Task:
Please rewrite the records from the first line through the line containing "[button] (606, 229)", both included, leaving each request unchanged and scaling every coordinate in the answers by 0.6, rounded to whole numbers with halves going up. Return only those lines.

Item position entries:

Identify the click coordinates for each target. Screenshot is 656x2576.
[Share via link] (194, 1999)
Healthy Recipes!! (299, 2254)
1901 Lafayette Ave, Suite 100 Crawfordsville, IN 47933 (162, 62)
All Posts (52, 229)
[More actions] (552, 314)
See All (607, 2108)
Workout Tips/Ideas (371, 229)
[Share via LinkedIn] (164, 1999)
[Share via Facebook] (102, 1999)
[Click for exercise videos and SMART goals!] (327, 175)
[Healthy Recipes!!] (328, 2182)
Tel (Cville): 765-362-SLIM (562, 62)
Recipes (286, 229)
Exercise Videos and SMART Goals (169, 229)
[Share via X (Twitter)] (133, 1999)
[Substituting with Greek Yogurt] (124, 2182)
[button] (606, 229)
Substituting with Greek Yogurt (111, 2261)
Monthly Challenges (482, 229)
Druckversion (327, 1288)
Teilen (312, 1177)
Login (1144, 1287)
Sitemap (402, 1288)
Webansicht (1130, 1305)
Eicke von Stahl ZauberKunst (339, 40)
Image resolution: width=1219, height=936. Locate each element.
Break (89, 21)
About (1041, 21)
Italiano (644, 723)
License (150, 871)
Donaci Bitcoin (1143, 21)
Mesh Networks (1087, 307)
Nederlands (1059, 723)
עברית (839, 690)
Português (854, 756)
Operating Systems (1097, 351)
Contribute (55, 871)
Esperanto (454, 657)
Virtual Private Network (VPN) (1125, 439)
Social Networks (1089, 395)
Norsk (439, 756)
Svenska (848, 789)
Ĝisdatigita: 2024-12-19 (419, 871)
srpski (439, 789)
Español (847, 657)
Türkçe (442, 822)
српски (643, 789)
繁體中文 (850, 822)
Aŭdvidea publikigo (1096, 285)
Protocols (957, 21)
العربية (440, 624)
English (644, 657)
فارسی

Task answer:
Identify the click coordinates for each target. Screenshot is 656x2576.
[Share via link] (116, 1199)
Healthy Recipes!! (179, 1352)
1901 Lafayette Ave, Suite 100 Crawfordsville, IN 47933 (97, 37)
All Posts (31, 137)
[More actions] (331, 188)
See All (364, 1265)
Workout Tips/Ideas (223, 137)
[Share via LinkedIn] (98, 1199)
[Share via Facebook] (61, 1199)
[Click for exercise videos and SMART goals!] (196, 105)
[Healthy Recipes!!] (197, 1309)
Tel (Cville): 765-362-SLIM (337, 37)
Recipes (172, 137)
Exercise Videos and SMART Goals (101, 137)
[Share via X (Twitter)] (80, 1199)
[Substituting with Greek Yogurt] (74, 1309)
[button] (364, 137)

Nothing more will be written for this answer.